Jeremy Wieland, "Utne" magazine's circulation manager and self-described small-business advocate, is running for the Ward 3 City Council race. The ward includes the Nicollet Island/East Bank neighborhood and several Northeast neighborhoods.
Wieland said more police officers and supporting neighborhood activism are top priorities, but he spoke most passionately about "the rise of the creative class."
"Most of the people I know who are trying to start small businesses in this town are driven crazy by the rigmarole," he said. "Wouldn't it be nice if we could figure out a way for the bright, articulate, energetic, creative people to start their own businesses? Let's make it easy for them."
Wieland will compete with Library Board veteran Diane Hofstede for the DFL endorsement. The party's process begins with precinct caucuses Tuesday, March 1, 7 p.m. Ward 3's caucuses are at Webster Open School, 425 NE 5th St.
Wieland, 35, has a political science degree from the University of Pennsylvania, has worked in publication circulation for a decade and is active in the DFL, serving as a director for Senate District 59 and on the board of the DFL Education Foundation. He and his wife live in St. Anthony East, where he is active on the neighborhood board, he said.
He touted neighborhood programs, such as the Northeast Community Health Program. The partnership between neighborhood groups and community organizations helps low-income elderly and poor families with a variety of services, from foot care to childcare. "I would like to see a great deal of government and public service continue through those [neighborhood] organizations," he said.
Wieland said the city has started a one-stop shop to simplify business and development applications, but it could go further. The city could have business advocates - "someone taking an active role in guiding you through the process," he said.

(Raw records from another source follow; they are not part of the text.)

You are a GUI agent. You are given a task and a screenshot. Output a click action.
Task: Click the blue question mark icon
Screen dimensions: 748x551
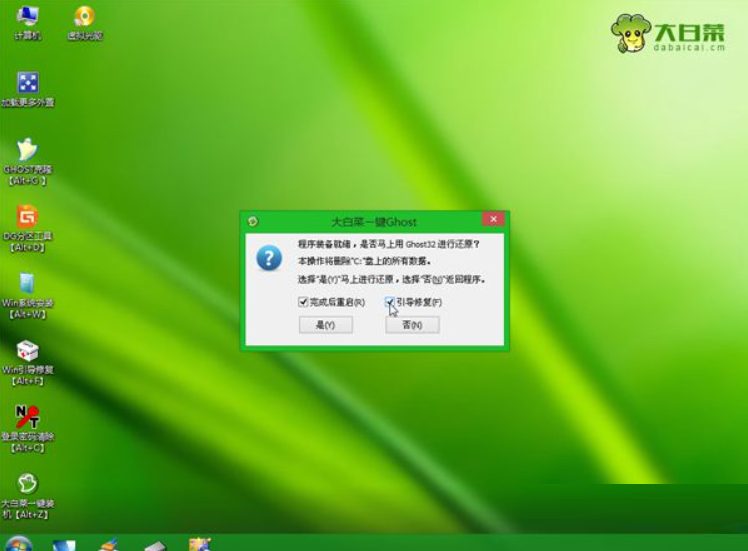[269, 259]
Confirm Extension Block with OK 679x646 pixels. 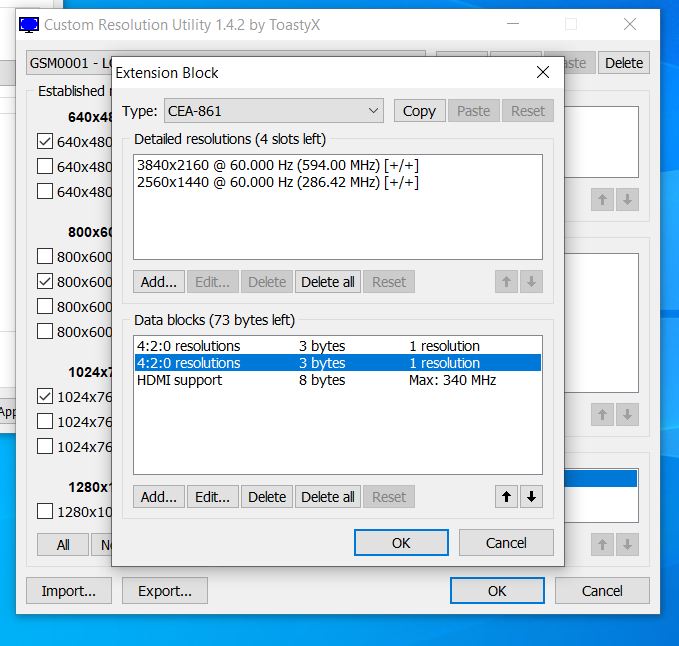(x=400, y=543)
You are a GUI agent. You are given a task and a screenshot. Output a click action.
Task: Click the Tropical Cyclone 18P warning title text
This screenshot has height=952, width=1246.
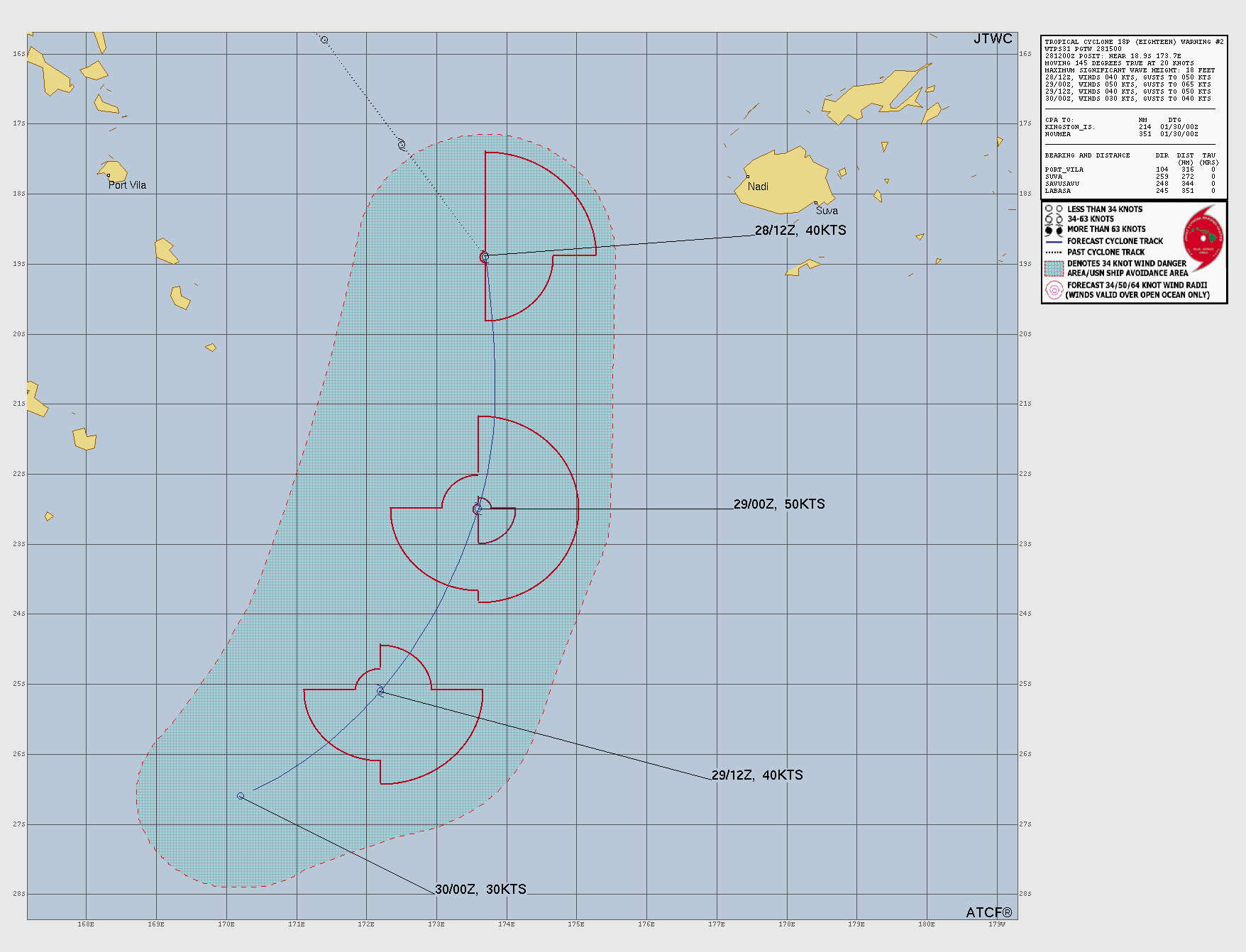click(x=1133, y=42)
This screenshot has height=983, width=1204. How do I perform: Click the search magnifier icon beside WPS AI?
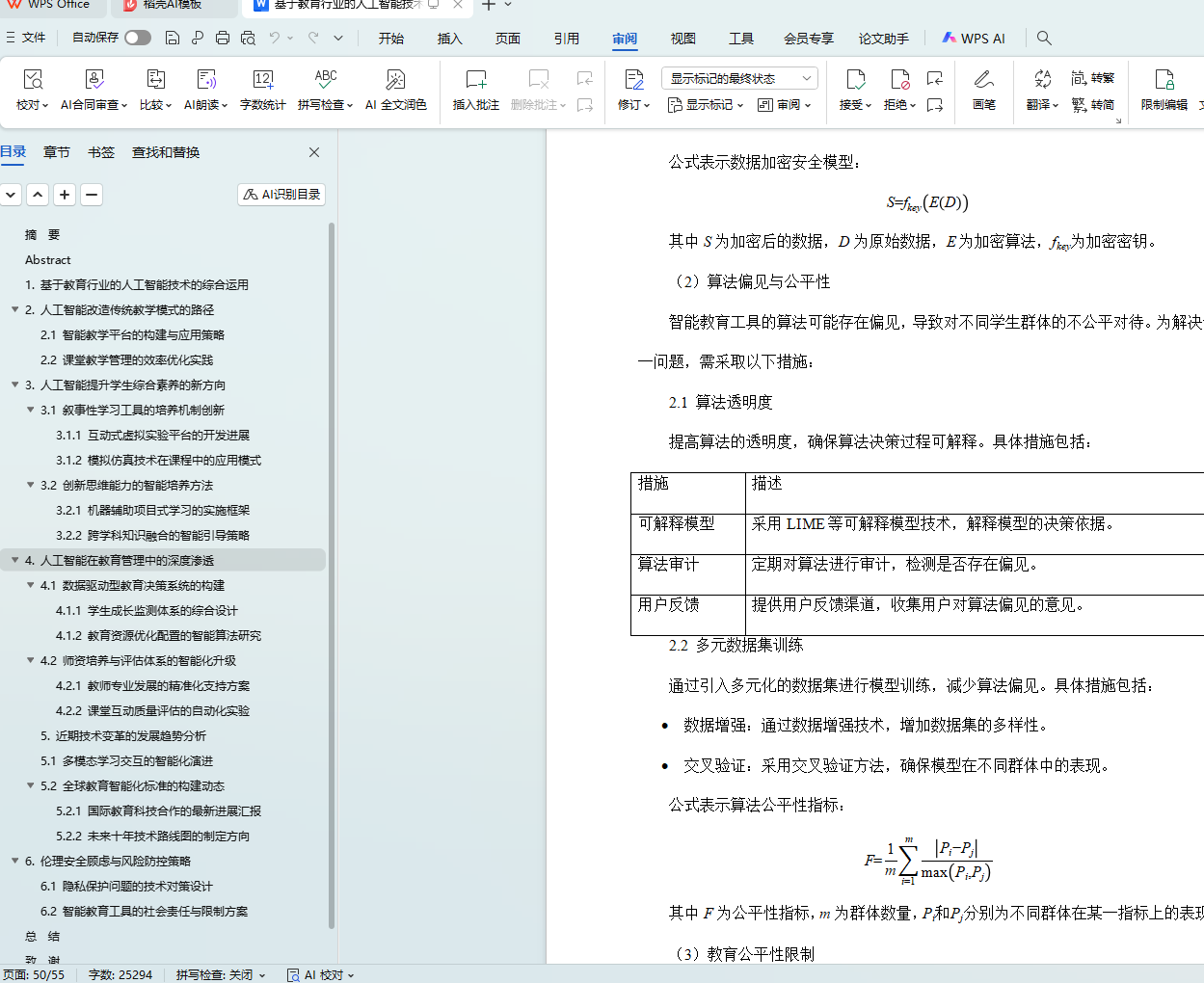tap(1044, 38)
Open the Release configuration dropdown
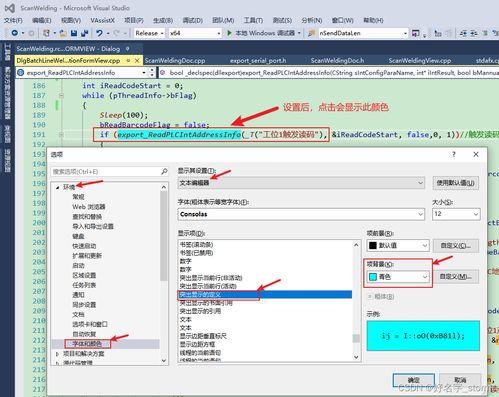The image size is (499, 397). point(149,33)
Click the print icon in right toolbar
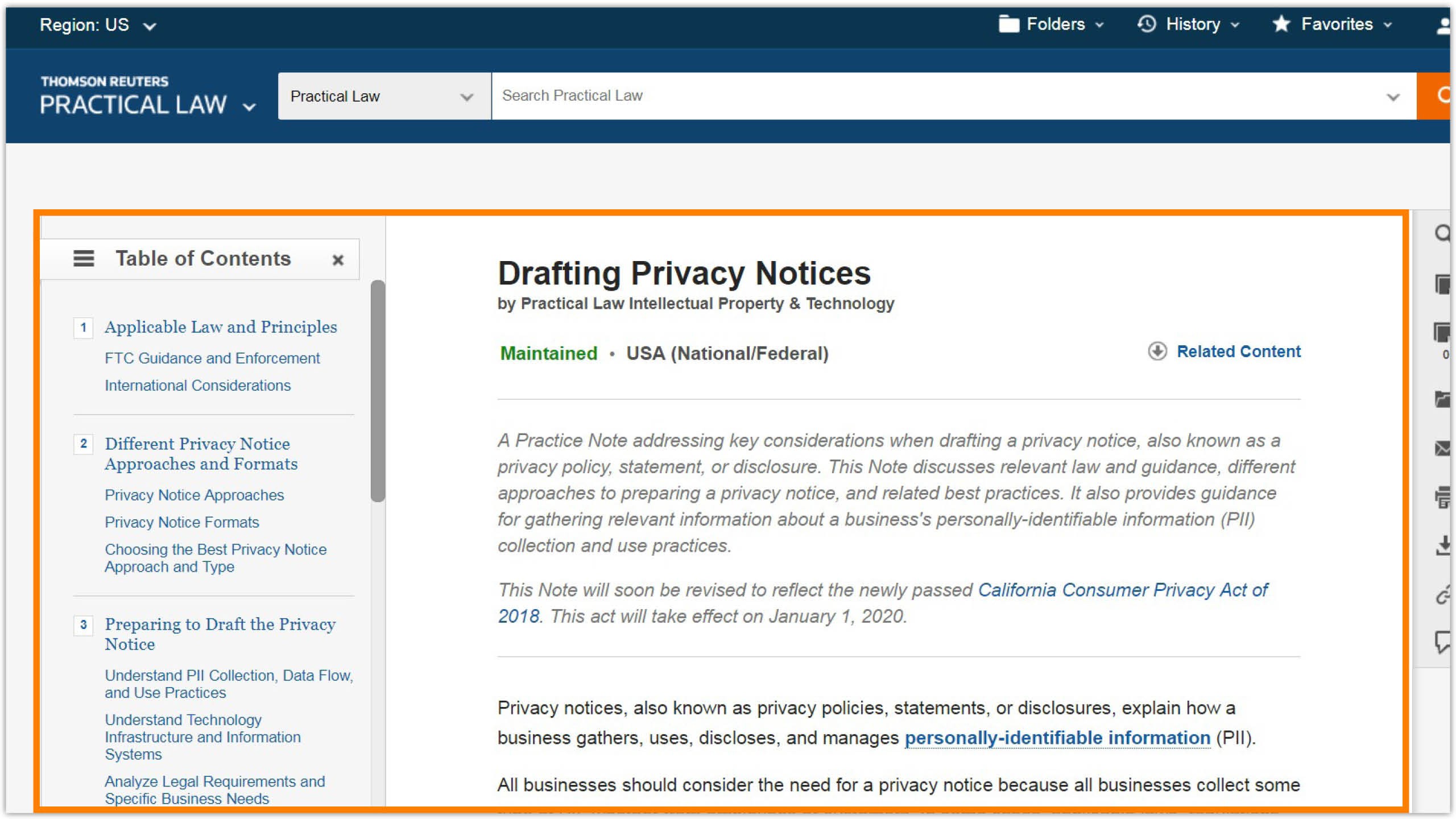Screen dimensions: 1456x819 (x=1442, y=498)

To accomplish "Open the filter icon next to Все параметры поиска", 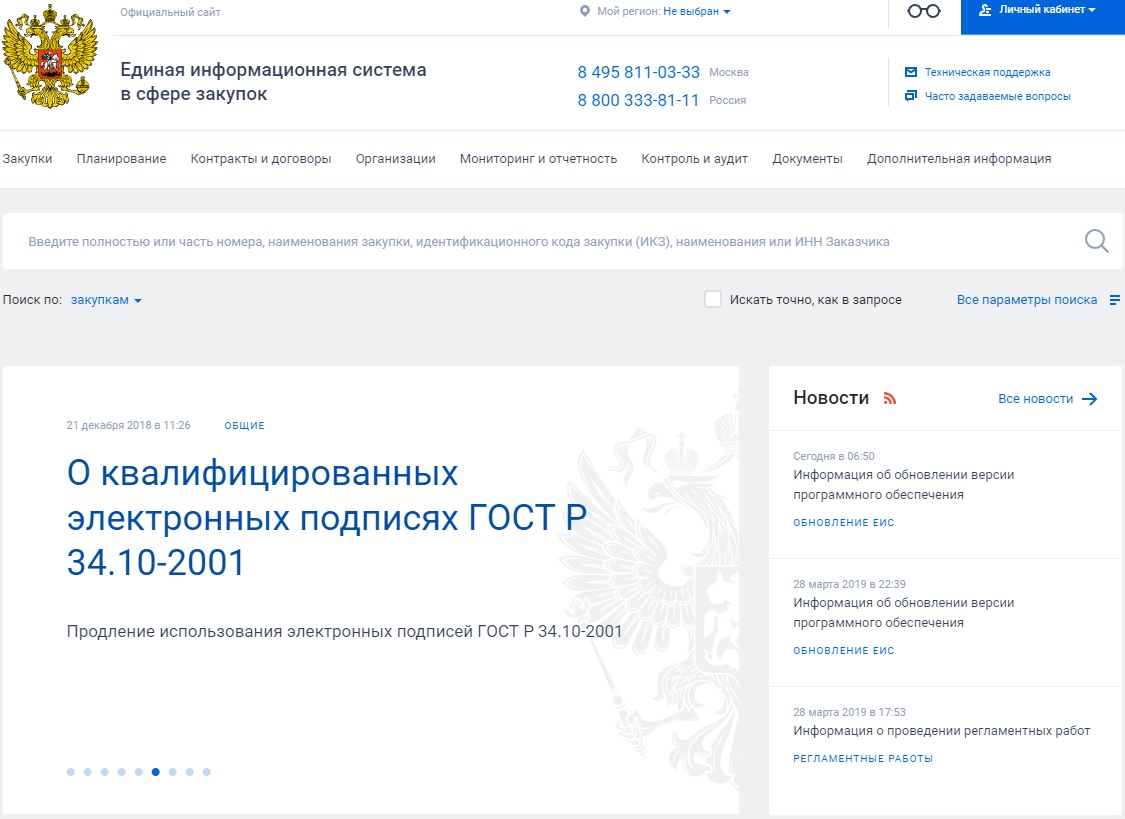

The city of Minneapolis also could learn from Philadelphia's Web site, which has focused on helping new entrepreneurs, he added.
Recent Star Tribune editorials have criticized the complicated structure of Minneapolis government, but Wieland said the city did not need to go through contentious charter battles to improve accountability. It could follow Zurich, Switzerland's lead, he noted. Zurich has multiple and overlapping jurisdictions similar to Minneapolis. It developed a "dynamic browser" on its Web page, called Leo, which guides people to the person they need to fix their problem, he said.
"When I talk about being a candidate who will look into the future, this is the kind of stuff I am talking about," he said.
Wieland said his work experience gives him useful background to serve on the Council, he said. "I spend a lot of time listening to people talk to me about what they want about a product - what it is they need," he said. "I would love to take that to City Hall."
Wieland said he believes in the Loring Park-based "Utne" magazine, which reprints "the best in the alternative media. I am a pretty liberal guy. And I represent the business wing of our magazine," he said. "I have a progressive side, and I have an efficient side. I have to make $1 go $1.05."